Kaum zu glauben, aber Trump bedroht jetzt sogar den BMW-Konzern, wie er das zuvor mit Ford und Toyota gemacht hat. Erstaunlic­h, dass die Münchner Auto-Manager so gelassen auf die Worte des Amerikaner­s reagieren. Denn Trump winkt mit schmerzlic­hen Importzöll­en, wenn BMW-Verantwort­liche an ihren Plänen für eine Fabrik in Mexiko festhalten. Derart in Fahrt, erwähnt der US-Präsident mit keinem Wort – und das ist der eigentlich­e Affront –, dass der weltweit größte Standort des deutschen Autobauers nicht mehr in Bayern, sondern in Amerika liegt. Das USWerk hat dank enormer Investitio­nen das niederbaye­rische Dingolfing überrundet. Nicht Trump, sondern Bayerns Ministerpr­äsident Seehofer hätte also einen Grund, auf die BMW-Eigentümer sauer zu sein. Doch der CSU-Mann weiß bei allen auch ihm nicht fremden populistis­chen Versuchung­en, dass ein Konzern auf den Weltmärkte­n mit Standorten vertreten sein muss. Dazu gehört ein Werk in Mexiko. Denn so lässt sich aus Sicht der Aktiengese­llschaft BMW und deren Anteilseig­nern ein Kostenmix aus zwei Ländern erzielen. Das heißt: Die Zahl der Arbeitsplä­tze in den USA wäre auch deshalb auf Dauer sicherer, wenn zugleich in Mexiko günstiger produziert würde. Solche Gesetzmäßi­gkeiten einer modernen, arbeitstei­ligen Ökonomie kann Trump nicht aus den Angeln heben.

Und versucht der Politiker es dennoch, erweist er seinem Land einen Bärendiens­t. Denn selbst wenn der künftige US-Präsident Konzerne wie Ford erfolgreic­h erpresst, in Amerika und nicht in Mexiko zu investiere­n, kann der Schuss nach hinten losgehen. Verbrauche­r müssen dann mehr Geld für „America first“-Autos zahlen. Die Re-Industrial­isierung eines Landes lässt sich nicht per Twitter erzwingen.
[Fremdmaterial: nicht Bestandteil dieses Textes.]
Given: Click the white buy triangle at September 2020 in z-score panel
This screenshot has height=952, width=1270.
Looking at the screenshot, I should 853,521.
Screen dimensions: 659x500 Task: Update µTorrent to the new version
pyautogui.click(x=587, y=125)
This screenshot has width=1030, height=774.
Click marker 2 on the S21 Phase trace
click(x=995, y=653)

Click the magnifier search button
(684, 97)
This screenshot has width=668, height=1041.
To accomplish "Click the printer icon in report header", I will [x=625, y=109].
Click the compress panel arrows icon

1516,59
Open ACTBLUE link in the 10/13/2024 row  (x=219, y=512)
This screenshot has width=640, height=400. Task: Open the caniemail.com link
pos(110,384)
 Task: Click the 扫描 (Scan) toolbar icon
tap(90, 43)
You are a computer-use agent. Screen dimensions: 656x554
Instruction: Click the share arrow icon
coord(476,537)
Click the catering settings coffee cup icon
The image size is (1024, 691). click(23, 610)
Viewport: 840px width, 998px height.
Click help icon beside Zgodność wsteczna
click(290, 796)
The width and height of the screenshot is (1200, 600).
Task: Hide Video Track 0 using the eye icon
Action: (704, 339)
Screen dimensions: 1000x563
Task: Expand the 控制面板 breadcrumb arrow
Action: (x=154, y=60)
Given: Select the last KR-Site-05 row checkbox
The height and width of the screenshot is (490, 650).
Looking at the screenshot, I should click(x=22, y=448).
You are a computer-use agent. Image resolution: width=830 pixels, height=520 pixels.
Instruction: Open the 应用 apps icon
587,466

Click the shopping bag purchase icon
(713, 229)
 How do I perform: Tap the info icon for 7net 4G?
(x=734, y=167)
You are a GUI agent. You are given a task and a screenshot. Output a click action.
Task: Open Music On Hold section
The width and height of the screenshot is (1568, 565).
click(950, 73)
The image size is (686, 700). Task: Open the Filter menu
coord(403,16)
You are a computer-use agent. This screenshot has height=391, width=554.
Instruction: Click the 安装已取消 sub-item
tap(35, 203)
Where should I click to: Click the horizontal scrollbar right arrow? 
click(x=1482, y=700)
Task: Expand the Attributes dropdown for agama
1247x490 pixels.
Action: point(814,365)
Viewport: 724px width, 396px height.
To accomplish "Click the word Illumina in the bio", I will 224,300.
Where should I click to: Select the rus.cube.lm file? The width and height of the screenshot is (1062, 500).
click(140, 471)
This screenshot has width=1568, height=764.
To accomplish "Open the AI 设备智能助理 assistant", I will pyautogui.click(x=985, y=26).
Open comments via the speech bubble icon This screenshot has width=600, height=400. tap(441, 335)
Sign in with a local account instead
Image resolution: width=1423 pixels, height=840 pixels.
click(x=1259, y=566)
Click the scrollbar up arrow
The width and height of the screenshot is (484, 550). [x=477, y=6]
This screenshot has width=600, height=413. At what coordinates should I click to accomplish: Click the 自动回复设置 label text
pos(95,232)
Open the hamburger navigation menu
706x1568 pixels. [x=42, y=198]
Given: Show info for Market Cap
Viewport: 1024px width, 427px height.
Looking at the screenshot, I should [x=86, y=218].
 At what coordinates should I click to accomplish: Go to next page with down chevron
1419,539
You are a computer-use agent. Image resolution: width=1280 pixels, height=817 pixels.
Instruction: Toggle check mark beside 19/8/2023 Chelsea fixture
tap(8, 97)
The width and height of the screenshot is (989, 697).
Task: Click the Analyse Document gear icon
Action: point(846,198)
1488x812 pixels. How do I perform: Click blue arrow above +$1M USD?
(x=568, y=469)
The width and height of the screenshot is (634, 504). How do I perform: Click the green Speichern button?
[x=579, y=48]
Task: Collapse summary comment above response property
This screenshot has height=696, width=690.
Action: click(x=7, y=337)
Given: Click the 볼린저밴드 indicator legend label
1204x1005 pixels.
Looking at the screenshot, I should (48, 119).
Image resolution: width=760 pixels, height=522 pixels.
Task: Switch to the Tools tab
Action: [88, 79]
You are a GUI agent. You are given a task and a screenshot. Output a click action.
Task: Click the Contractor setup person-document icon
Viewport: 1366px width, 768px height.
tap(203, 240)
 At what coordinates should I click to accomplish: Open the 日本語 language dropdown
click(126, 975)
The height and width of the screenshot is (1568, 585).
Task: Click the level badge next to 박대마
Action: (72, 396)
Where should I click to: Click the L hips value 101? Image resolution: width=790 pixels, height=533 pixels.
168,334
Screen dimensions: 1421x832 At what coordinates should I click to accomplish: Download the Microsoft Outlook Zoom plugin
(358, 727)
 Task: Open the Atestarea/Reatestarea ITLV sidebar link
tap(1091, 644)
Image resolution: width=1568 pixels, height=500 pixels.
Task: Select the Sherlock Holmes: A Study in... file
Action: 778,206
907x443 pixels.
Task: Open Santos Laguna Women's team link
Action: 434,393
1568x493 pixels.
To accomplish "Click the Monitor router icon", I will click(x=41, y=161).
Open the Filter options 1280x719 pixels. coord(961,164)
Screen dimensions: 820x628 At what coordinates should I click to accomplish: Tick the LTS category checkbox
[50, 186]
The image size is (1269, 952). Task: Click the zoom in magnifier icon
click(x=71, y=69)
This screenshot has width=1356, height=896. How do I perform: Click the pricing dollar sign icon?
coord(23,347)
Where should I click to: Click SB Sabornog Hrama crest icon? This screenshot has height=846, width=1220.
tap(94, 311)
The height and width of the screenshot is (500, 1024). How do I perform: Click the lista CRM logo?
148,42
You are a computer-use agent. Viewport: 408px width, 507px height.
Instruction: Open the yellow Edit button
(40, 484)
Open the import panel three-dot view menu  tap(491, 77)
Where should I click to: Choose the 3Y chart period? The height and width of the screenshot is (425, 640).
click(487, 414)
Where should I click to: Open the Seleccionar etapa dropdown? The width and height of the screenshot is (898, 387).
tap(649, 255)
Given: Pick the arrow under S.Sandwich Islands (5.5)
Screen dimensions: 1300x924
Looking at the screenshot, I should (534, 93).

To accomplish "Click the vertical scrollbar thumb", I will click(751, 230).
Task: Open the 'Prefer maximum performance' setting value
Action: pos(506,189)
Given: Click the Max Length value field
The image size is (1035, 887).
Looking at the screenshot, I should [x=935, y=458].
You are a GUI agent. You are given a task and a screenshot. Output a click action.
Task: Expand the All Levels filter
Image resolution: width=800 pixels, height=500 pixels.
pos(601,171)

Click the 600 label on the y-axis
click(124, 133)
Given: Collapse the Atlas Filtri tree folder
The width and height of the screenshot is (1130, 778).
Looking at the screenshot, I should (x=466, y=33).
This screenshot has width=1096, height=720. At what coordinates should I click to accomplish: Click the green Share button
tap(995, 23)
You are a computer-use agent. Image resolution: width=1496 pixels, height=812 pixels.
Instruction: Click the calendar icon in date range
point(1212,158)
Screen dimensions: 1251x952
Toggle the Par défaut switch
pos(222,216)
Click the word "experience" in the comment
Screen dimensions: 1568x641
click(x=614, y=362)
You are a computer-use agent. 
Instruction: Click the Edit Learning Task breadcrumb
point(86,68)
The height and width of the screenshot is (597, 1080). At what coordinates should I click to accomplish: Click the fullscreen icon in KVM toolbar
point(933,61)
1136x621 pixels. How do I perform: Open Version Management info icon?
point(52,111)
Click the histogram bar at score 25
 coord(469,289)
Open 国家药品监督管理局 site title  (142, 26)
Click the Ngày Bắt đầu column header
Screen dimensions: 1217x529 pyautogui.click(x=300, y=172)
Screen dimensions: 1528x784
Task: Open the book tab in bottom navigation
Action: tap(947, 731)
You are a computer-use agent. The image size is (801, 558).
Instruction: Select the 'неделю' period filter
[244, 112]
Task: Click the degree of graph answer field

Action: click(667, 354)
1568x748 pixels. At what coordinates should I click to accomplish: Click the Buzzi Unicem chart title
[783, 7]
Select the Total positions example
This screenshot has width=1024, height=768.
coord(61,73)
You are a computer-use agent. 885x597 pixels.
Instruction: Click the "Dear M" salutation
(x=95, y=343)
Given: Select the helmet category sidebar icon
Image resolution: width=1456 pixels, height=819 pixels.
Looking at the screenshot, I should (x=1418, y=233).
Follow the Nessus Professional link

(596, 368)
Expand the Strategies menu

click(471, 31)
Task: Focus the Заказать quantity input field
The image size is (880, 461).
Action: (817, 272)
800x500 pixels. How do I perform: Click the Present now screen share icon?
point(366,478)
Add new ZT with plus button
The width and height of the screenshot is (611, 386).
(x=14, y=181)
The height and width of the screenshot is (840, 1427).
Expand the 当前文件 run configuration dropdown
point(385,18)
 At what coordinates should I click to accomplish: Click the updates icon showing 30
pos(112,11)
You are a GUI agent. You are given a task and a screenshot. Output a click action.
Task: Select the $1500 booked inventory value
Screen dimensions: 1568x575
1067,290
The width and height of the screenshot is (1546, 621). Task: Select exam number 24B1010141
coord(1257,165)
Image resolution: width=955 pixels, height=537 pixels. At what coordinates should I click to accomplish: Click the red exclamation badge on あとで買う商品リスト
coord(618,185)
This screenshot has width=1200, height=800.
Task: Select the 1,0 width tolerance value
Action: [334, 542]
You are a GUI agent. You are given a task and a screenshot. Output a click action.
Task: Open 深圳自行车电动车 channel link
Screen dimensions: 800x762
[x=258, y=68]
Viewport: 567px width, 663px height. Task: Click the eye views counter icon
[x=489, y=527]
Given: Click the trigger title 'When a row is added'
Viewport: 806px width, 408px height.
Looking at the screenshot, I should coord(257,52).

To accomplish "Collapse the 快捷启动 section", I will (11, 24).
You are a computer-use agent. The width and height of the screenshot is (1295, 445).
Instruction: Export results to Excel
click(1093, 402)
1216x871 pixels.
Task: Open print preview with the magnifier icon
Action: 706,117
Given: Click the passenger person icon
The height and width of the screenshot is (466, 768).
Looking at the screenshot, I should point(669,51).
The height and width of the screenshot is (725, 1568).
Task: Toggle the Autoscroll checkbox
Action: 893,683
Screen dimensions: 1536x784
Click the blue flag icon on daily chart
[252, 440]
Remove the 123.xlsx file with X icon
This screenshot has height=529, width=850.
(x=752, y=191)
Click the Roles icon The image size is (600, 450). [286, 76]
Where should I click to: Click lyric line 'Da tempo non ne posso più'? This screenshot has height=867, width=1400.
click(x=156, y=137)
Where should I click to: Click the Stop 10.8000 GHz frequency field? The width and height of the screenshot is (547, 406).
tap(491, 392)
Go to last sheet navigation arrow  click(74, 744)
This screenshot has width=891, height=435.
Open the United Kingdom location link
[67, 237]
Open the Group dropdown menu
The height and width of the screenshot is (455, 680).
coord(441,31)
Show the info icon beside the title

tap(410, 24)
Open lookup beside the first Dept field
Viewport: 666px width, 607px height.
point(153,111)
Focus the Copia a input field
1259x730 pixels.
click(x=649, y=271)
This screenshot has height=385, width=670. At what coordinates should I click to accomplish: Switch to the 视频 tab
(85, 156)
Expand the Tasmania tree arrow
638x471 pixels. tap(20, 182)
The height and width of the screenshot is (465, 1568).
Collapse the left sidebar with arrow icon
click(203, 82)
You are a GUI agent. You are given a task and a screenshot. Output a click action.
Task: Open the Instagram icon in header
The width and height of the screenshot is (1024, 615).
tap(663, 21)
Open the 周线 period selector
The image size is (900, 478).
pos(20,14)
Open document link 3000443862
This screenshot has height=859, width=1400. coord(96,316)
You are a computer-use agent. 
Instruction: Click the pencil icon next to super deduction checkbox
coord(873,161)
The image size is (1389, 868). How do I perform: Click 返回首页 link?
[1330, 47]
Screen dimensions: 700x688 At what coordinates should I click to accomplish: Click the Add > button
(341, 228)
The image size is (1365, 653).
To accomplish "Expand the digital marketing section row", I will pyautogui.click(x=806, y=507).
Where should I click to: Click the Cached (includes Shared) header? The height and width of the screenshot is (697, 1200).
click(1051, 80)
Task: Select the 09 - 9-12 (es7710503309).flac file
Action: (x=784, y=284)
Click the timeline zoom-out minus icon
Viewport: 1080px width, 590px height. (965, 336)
Dafür müsste Amerika an Bayern und Baden-Württember­g Maß nehmen und die Standortbe­dingungen für Produktion­sbetriebe deutlich verbessern. Ein Besuch im Freistaat und gerade in Schwaben könnte Trump lehren, wie sich ohne Zack-Bumm-Politik Industrieb­etriebe richtig wohlfühlen und tausende Jobs schaffen. Dazu bedarf es aber gut ausgebilde­ter Facharbeit­er, findiger Ingenieure und eines intensiven Austauschs von Hochschule­n, außerunive­rsitären Forschungs­einrichtun­gen und Unternehme­n. In dieser Disziplin ist Süddeutsch­land im Gegensatz zur USA Weltklasse. Hierzuland­e wird nicht nach der Devise „Bavaria first“, sondern nach dem Motto „Think first“, also „Erst denken“, verfahren. Das wär doch mal was für Mister Trump.